Paper: Refugees as entrepreneurs: A challenge to the HDP programs

Paper details

Paper authors Daniela Nascimento
In panel on 'Nexus Thinking Revisited: Bridging Humanitarian, Development, Peace, and Climate Change.'
Paper presenter(s) will be presenting In-Person / Online

Abstract

Protracted refugee situations in territories of war or natural disaster challenge the logic of the humanitarian- development- Peace (HDP) nexus that inspires liberal humanitarianism. Refugee camps in those contexts are conceived and managed in a way that illustrates the move from the HPD strategy to the contention and resilience humanitarianism of neoliberal times.
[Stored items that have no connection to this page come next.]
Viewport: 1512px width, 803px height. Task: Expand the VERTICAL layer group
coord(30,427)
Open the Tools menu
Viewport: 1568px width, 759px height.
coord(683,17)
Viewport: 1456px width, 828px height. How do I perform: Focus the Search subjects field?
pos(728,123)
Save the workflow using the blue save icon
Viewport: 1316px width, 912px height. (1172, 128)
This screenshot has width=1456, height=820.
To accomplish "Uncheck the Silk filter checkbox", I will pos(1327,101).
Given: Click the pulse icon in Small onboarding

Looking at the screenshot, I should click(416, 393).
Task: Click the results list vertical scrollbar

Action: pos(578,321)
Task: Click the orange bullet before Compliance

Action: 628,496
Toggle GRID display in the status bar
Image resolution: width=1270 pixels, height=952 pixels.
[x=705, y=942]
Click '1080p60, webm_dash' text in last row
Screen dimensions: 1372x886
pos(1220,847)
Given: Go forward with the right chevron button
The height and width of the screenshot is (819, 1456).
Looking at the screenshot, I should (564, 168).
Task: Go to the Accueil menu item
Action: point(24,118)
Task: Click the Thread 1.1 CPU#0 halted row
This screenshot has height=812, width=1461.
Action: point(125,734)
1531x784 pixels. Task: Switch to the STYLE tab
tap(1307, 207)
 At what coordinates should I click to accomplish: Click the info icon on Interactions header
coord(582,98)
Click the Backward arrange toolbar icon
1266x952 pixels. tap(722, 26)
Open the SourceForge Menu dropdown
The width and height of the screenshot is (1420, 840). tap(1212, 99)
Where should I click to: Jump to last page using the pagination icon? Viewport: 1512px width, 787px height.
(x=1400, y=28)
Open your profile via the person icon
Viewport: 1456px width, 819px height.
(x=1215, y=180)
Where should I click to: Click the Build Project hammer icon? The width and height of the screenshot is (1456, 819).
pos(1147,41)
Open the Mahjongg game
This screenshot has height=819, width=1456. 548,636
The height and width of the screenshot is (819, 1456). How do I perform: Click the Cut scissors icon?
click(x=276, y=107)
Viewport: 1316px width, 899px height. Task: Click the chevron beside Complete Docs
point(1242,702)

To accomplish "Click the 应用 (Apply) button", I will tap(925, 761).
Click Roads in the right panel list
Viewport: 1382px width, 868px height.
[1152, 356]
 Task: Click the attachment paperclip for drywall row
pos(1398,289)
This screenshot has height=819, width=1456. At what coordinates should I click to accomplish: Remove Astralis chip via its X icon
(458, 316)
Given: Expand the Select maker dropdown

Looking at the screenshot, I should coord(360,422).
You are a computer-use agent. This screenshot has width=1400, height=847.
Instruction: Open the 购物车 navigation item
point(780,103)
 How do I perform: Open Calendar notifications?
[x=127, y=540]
Relevant literature underlines the centrality of concepts like self-reliance and resilience in the discourses and political documents that sustain the new philosophy of refugee camps.
In this article, we analyze the experience of camps for Palestinian and Syrian refugees in Jordan and for South Sudanese and Congolese refugees in Uganda as expressions of this questioning of some basic assumptions of the HPD program. Policies adopted in massive camps like Za’atari (Jordan) and for urban refugees in Kampala (Uganda) in the last two decades show a twofold reconfiguration of the HPD liberal program: first, their background is the aim of containing humanitarian crises locally, in the peripheries, therefore preventing the spread of their effects to the core of the international system (contention humanitarianism); second, they focus on victims’ own capacities to become more resilient and entrepreneur in moving out of that vulnerable condition (resilience humanitarianism). This article will focus mainly on measures like favoring the involvement of refugees in small agriculture activities or adopting cash-for-work policies in those two refugee territories and how they work as mechanisms for the improvement of self-reliance and of the entrepreneur-oriented perspective of refugees’ agency.
With these two case studies, we intend to identify some basic dynamics of change in the hegemony of liberal humanitarianism aimed at structurally transforming the root causes of violence in the turbulent peripheries of the international system. The organized expression of that hegemony is the so-called ‘integrated approach’ in which humanitarian aid, development aid and peacebuilding are intertwined and interlinked in missions aimed at promoting a durable peace. Contrasting with this project, a new formula has emerged in the last two decades, in which the responsibility for overcoming a condition of existential vulnerability is transferred from power structures and humanitarian aid agents to the victims themselves.